A Novel with Thoughts and Ponderings

IN DAHLIA'S WAKE

Author: Yona Zeldis McDonough ISBN: 0385503628 4/2005 FICTION Publisher: DOUBLEDAY

In Dahlia's Wake by Yona Zeldis McDonough

> Rick and Naomi fell in love in college, married soon afterward, and weathered the setbacks in their lives—including Naomi’s repeated miscarriages—secure in their love for one another. With the birth of their daughter, Dahlia, everything finally glides into place. Their renovated brick house in Brooklyn is close to Rick’s podiatry practice, and when Dahlia is old enough for kindergarten, Naomi begins teaching at the private school where her daughter is enrolled. Then, in a single unbelievable moment, their close-knit life is utterly shattered. While on an outing with Rick, Dahlia is killed in a bizarre automobile accident, and Rick and Naomi retreat into grief-stricken isolation.

A moving portrait of ordinary people in heartbreaking circumstances, In Dahlia’s Wake explores the ache of loss and the search for solace. In herdesperate desire to find a remedy, Naomi leaves her teaching job to volunteer at the hospital where Dahlia died and finds herself drawn to Michael McBride, the doctor who delivered the devastating news. Rick, haunted by guilt about the accident and tormented by Naomi’s emotional and physical withdrawal, falls into an affair with his office manager, the divorced mother of a young son. The distance between Rick and Naomi widens until another twist of fate and the unexpected insight offered by Naomi’s mother—who struggles with her increasing bouts of memory loss—awaken them to the value of their own lives and to the true meaning of family.
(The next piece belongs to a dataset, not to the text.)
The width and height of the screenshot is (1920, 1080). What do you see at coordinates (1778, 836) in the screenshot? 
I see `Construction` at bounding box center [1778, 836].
RRAH's THOUGHTS AND PONDERINGS:

IN DAHLIA'S WAKE is a deeply emotional look at the loss, grief and eventual acceptance one must face after the traumatic loss of a child. It's not a glossed over or prettified look, but instead deals sympathetically and realistically with the emotional upheaval associated with sudden death and the broken lives it often leaves behind.

Ms. McDonough covers a lot of territory here. How that one loss of life dramatically affects each of the characters left behind, whether they be the mother, father, grandparent or physician, is at times a heart wrenching and intense journey that also becomes a learning experience. It's a side of loss we sometimes think about but don't often dwell upon, until we experience it for ourselves.

We are only offered short glimpses of Dahlia, which is fine, since it's not her "being" that is instrumental here but what she leaves in her wake. Naomi, her mother, handles the loss of her daughter the only way she knows how: by living mechanically day to day, withdrawing from the husband who loves her and immersing herself in voluteering at the hospital where Dahlia died. Rick, her husband, is perplexed by her actions and rejection and finds his solace elsewhere, though not intentionally at first. Buried in guilt and emotionally lost, he still loves his wife and doesn't equate his affair with being unfaithful to her. It's one of the more fascinating aspects of this book, this difference in mind set and coping mechanisms between a man and woman that the author reveals and explores so well.

The character who stands out the most, however, is Estelle, Dahlia's elderly grandmother. Ms. McDonough takes us deep inside her thoughts and memories as Estelle struggles with off and on bouts of dementia. One minute she's lost in confusion and times long forgotten, fighting for some breath of sanity, and the next she's both lucid and rational, recounting her own life's trials and dispensing pearls of wisdom to the daughter she sometimes forgets.

This is by no means an "easy" read, with no happy-ever-after or pat ending for anyone. Each character's life leaves off a bit unfinished, leaving to the reader's imagination where these devastated people will all go from here. IN DAHLIA'S WAKE is a thought provoking, emotionally charged story that no reader will soon be able to forget.